Records contained in a dataset:

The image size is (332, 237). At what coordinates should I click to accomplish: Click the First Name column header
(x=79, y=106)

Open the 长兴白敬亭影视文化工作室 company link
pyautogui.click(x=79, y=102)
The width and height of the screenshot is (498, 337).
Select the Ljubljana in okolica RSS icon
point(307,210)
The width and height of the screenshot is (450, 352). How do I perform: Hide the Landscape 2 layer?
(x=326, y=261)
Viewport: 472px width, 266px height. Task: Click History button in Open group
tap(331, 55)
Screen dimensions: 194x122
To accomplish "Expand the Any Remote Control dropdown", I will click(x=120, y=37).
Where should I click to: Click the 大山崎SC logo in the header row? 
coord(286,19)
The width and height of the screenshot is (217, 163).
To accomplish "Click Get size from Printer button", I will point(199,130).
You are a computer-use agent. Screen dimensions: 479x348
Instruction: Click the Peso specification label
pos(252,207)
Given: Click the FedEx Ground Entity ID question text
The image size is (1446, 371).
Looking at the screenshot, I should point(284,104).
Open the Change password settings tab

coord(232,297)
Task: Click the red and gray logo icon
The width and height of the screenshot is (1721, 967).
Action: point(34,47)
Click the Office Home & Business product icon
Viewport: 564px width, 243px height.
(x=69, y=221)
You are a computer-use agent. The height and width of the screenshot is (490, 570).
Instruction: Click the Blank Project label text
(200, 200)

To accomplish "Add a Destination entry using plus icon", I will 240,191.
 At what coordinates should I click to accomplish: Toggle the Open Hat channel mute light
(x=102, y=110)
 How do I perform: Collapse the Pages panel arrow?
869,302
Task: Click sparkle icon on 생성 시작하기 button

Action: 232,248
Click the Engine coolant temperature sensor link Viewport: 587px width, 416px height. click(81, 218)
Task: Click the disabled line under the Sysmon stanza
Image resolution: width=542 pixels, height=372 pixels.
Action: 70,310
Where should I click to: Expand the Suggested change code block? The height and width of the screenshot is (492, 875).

Task:
Lines holding "Expand": copy each one from the records above.

Solution to this problem:
To accomplish "Expand the Any Remote Control dropdown", I will click(x=120, y=37).
Where should I click to: Expand the Suggested change code block? The height and width of the screenshot is (492, 875).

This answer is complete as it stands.